There is another disconnect, which is the spatial disconnect between Europe’s financial centres and the needs of its regions in the hinterland, a cleavage highlighted by the gilets jaunes. If financial globalisation and European integration have so far benefitted capital cities, many of Europe’s regions have not seen nearly as great an impact. But this is where many European citizens live, and they too have a right and desire for a flourishing economy.
Reforming the EU’s agricultural policy towards sustainability and moving from mass production oriented at globalised prices to local, sustainable production represents one of the biggest opportunities for the EU to foster sustainable regional development. This, too, is a subject highlighted in the HLEG’s report.

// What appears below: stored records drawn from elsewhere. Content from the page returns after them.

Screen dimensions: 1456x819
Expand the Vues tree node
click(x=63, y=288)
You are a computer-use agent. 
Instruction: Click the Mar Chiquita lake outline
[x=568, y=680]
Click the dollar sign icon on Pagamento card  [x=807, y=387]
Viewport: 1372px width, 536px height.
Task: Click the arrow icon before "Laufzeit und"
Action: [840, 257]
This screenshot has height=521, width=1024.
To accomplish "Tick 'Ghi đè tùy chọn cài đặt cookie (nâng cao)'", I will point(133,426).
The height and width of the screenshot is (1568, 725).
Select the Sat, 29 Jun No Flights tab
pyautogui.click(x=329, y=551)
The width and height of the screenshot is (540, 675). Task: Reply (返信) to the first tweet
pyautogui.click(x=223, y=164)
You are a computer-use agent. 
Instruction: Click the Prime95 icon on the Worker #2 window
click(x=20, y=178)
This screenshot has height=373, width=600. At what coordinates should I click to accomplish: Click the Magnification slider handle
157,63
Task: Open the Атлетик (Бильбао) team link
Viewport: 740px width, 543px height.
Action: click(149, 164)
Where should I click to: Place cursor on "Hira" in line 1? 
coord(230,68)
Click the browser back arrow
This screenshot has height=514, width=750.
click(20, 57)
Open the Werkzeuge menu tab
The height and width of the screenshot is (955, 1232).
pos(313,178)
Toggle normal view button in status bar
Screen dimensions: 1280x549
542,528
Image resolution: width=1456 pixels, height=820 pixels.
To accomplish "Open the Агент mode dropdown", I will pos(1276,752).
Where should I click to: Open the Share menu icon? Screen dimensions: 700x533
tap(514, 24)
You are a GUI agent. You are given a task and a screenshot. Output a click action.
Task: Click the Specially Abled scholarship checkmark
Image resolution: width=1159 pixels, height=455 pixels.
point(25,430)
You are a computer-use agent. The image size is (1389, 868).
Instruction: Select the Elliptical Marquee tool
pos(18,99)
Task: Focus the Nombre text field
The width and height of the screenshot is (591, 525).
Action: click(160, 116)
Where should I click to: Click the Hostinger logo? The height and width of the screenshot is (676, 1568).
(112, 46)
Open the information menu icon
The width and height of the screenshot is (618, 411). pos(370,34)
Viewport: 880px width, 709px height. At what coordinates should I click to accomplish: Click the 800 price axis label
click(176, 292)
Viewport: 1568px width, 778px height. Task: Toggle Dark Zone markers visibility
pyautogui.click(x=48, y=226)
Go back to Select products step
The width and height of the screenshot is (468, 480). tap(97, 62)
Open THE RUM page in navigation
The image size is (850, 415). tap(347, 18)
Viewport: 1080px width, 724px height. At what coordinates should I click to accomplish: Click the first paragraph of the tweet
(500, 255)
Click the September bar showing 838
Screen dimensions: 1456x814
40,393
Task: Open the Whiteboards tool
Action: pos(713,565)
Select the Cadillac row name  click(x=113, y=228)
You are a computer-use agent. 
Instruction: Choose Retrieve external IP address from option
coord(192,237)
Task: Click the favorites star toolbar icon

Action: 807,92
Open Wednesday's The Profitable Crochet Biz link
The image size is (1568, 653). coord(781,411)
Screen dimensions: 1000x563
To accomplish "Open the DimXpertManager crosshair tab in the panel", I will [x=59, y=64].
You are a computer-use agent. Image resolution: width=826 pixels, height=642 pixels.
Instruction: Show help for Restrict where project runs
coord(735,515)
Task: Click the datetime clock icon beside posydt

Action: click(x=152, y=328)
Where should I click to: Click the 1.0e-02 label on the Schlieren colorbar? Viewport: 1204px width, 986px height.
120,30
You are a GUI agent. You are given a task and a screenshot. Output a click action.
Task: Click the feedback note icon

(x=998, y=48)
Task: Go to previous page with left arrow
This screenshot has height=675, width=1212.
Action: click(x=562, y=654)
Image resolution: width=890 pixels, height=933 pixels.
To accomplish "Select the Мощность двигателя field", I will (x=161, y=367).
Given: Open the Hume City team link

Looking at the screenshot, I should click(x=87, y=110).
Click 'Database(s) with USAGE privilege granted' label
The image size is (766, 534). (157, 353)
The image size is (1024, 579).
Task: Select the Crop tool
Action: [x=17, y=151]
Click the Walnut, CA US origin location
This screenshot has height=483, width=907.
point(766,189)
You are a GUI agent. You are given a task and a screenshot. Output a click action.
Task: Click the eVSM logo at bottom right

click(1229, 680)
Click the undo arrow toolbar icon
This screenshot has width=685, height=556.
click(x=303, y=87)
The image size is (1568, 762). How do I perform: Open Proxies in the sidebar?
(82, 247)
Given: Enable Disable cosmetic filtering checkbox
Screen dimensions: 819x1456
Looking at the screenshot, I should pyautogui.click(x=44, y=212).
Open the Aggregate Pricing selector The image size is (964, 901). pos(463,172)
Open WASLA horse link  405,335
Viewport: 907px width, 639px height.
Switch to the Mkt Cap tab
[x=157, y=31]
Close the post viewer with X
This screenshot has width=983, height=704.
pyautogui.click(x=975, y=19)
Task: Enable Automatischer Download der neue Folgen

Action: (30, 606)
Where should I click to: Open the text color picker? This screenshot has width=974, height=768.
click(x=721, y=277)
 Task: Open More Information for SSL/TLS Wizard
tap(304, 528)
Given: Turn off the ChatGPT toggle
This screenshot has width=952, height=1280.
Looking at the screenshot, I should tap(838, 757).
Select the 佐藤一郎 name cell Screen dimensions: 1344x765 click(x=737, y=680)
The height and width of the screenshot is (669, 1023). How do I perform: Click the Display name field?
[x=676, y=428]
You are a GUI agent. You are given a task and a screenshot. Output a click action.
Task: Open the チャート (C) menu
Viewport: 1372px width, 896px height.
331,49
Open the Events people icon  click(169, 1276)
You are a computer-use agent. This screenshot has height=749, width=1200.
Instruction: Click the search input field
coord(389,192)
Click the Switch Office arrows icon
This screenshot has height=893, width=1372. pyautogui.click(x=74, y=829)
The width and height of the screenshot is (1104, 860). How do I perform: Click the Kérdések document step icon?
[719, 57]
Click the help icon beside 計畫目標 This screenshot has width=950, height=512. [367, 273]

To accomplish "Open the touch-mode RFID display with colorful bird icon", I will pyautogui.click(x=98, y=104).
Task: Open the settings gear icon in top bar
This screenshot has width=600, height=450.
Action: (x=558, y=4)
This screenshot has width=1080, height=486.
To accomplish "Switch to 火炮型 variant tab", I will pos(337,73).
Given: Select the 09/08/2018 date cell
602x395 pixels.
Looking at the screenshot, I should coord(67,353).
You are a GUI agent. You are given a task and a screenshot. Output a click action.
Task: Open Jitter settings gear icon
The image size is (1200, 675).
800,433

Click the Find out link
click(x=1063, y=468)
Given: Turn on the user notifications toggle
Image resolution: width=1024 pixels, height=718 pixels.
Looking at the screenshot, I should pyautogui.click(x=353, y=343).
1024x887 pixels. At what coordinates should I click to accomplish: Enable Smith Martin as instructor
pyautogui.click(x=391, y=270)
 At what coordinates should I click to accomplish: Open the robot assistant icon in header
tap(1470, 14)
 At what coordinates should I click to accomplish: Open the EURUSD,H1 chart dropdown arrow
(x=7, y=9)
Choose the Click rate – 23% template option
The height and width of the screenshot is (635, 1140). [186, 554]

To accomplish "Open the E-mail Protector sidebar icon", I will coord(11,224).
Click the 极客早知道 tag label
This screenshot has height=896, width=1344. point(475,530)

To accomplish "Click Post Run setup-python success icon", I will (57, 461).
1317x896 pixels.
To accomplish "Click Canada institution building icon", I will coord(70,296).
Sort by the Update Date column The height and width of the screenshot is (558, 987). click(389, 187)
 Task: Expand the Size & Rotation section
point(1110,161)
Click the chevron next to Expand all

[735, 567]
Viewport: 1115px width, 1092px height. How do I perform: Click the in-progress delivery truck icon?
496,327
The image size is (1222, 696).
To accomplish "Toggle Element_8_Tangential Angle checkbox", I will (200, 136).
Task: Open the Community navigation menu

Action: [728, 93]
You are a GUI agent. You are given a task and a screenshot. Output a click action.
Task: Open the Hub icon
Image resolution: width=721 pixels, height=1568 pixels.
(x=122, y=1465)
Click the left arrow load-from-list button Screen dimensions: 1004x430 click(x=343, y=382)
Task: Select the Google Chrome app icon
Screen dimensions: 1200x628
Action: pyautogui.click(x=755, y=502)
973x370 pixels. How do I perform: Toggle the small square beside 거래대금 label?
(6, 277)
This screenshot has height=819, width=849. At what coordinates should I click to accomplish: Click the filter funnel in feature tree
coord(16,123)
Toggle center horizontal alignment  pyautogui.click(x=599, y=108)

A lot needs to be done, and a lot can be done. It is not intellectually difficult but politically difficult. The EU needs to orient its compass on economic, social and environmental sustainability and then take tough decisions. The ultimate objective is not maximal aggregate GDP growth, nor maximal financial trading volume: it is to achieve sustainable employment and a socially and environmentally healthy economy in all of Europe’s regions. That is what sustainability is all about and this is where finance needs to play its role.
It is sometimes said that we have just 10 years to save the world. Perhaps one lesson from the HLEG is that a lot can happen in a single year.
The author would like to thank Nick Robins for his contributions to developing this article.